Here is the general outline:
Main presentation (20min):
-
What problem are they trying to solve?
-
Background: What was the status quo and why is it not enough?
-
Impact: What would solving this problem enable?
-
Challenge: What makes the problem challenging?
-
What is the solution?
-
Key insight: Why does the solution work?
-
Design: What are the technical details?
-
Challenge: What makes the solution challenging?
-
Evaluation: How well does the system meet its claims?
Impact presentation (5min): What was the actual impact of this work?
-
Advocate: What worked? What stood the test of time?
-
Skeptic: What didn't work or didn't last? What are the limitations?
-
Context: What has changed since this work was published?
-
Future: What are the open questions?
Assignments
We will have three assignments, plus a homework 0 just to get used to the submission process.
The goal of each assignment is to build the corresponding system from the ground up.
Note that each assignment depends on the previous!
- Homework 1: Transformers and performance profiling. Implementation and profiling for a transformer training loop, including the model architecture and the optimizer.
- Homework 2: Scaling model training with fully sharded data parallelism (FSDP).
- Homework 3: Post-training with distributed reinforcement learning (RL).
Projects
You will work in teams of 2-3 students on an open-ended project for most of the quarter, with a final writeup and presentation due at the end of the quarter.

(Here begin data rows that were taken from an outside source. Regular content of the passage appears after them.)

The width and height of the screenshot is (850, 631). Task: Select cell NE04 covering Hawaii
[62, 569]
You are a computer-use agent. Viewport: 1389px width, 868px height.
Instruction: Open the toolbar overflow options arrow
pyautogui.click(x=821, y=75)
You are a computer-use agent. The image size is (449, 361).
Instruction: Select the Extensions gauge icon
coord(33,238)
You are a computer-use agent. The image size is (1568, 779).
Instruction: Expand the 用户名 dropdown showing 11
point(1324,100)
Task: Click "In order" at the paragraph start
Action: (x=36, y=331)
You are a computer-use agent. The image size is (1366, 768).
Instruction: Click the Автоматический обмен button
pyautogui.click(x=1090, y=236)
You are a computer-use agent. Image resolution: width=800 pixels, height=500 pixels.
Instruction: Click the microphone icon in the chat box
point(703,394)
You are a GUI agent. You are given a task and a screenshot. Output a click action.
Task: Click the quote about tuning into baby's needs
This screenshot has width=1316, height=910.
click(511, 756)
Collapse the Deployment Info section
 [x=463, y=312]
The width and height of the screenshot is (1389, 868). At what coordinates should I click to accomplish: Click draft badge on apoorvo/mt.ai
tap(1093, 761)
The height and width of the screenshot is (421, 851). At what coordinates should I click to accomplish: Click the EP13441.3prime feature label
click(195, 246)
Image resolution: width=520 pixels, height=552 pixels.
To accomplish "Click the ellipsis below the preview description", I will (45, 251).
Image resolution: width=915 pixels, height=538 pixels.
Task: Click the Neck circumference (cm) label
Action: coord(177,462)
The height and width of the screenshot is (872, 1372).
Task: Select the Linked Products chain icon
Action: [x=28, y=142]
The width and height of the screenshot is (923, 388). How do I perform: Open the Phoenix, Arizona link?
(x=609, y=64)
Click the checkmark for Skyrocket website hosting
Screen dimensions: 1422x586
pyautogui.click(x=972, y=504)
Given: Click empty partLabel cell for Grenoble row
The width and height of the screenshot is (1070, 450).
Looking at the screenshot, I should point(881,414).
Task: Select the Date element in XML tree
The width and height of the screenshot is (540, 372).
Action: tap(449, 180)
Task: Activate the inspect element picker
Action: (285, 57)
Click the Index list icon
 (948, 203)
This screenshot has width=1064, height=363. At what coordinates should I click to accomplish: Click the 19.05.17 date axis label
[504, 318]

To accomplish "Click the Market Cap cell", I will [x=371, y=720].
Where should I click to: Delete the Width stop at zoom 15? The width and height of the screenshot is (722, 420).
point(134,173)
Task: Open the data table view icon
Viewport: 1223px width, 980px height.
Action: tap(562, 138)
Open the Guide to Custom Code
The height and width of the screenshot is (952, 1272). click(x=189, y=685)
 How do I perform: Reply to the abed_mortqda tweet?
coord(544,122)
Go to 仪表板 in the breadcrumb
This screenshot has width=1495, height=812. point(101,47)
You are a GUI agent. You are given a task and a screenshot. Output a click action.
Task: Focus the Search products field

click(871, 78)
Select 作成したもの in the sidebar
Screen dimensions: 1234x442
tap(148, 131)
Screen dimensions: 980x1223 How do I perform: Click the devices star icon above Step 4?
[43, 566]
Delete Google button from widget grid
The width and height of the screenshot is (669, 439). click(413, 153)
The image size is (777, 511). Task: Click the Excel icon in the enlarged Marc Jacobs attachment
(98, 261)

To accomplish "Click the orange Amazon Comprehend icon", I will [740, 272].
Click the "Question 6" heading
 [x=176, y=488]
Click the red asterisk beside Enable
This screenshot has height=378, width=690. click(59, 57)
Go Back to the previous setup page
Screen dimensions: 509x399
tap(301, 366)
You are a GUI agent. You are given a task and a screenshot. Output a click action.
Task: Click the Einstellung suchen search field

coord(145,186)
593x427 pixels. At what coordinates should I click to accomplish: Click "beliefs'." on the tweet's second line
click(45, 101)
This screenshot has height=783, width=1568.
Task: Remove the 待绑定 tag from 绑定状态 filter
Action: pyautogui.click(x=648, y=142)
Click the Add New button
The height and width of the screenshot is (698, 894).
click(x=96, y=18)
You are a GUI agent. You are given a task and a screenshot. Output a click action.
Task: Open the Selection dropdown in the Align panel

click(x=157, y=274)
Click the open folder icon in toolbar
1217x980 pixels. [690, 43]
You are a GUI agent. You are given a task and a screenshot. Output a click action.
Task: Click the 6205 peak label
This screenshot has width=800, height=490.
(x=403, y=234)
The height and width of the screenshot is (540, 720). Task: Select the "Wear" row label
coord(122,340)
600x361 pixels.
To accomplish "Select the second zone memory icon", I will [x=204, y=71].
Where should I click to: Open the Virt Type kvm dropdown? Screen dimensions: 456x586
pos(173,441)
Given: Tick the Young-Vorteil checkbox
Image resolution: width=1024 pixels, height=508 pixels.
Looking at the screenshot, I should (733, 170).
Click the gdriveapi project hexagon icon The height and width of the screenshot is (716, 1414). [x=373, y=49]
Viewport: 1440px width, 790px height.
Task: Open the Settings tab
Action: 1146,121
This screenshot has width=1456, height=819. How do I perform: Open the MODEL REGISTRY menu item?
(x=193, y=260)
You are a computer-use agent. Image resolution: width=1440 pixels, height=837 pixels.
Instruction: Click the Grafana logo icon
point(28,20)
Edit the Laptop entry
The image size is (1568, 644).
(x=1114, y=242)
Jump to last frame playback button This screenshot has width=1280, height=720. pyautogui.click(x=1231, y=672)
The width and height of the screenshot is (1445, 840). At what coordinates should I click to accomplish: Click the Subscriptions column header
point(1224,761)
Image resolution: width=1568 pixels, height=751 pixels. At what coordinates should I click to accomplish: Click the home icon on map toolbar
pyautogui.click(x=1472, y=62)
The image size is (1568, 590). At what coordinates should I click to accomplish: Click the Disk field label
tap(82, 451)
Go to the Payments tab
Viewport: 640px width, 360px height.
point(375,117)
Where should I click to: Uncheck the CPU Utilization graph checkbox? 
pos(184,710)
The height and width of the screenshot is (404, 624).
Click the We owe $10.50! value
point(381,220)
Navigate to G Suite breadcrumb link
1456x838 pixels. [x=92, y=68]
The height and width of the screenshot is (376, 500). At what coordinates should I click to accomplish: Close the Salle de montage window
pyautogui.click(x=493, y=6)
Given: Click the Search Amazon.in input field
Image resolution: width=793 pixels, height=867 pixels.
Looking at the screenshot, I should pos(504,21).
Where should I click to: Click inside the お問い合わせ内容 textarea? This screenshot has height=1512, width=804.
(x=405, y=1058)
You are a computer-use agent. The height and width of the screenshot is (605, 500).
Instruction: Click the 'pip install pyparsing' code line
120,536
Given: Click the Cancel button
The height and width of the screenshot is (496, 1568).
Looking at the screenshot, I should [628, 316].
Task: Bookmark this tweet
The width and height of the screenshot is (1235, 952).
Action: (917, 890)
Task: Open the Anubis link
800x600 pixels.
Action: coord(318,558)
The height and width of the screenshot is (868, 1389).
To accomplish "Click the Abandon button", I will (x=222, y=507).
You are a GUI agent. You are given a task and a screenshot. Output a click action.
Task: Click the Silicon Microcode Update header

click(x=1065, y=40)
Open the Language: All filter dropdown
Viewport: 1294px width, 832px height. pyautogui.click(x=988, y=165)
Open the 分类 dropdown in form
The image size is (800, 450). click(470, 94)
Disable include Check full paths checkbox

The project must involve some kind of ML systems work, either building and/or profiling a system for ML, or applying ML to systems.
If you don't already have an idea, here are some ideas to help you get started:
-
Evaluate a system from one of the papers that we read in class, replicate its results and expand the evaluation
-
Replicate a system and results from one of the papers that we read in class
-
Add some significant feature to one of the homework assignments
-
Use the infrastructure that we build in the homework assignments to train or fine-tune a different model
Team assignments are due on 10/8 and a one-page project plan is due on 10/15.
More details on the project plan will be announced soon.
If you're not sure about the scope of your idea or need help fleshing it out, come to office hours!
Grading
-
30%: 3 individual homeworks, 10% per homework
-
40%: Open-ended project in groups of 2-3. 5% initial plan + 25% final writeup + 10% final presentation.
-
30%: Papers. 10% "Main" presentation + 10% "Impact" presentation + 10% participation on Ed.
We will allow 3 flex days for the homework assignments. You can allocate the flex days to the homework assignments as you wish. After the flex days are used, we will add 5% penalty to the individual homework score per late day. The homework assignments depend on each other, so it's important to finish these on time.
Please email the staff if you are facing difficult circumstances! We can likely make accommodations for you, just try to let us know as early as possible.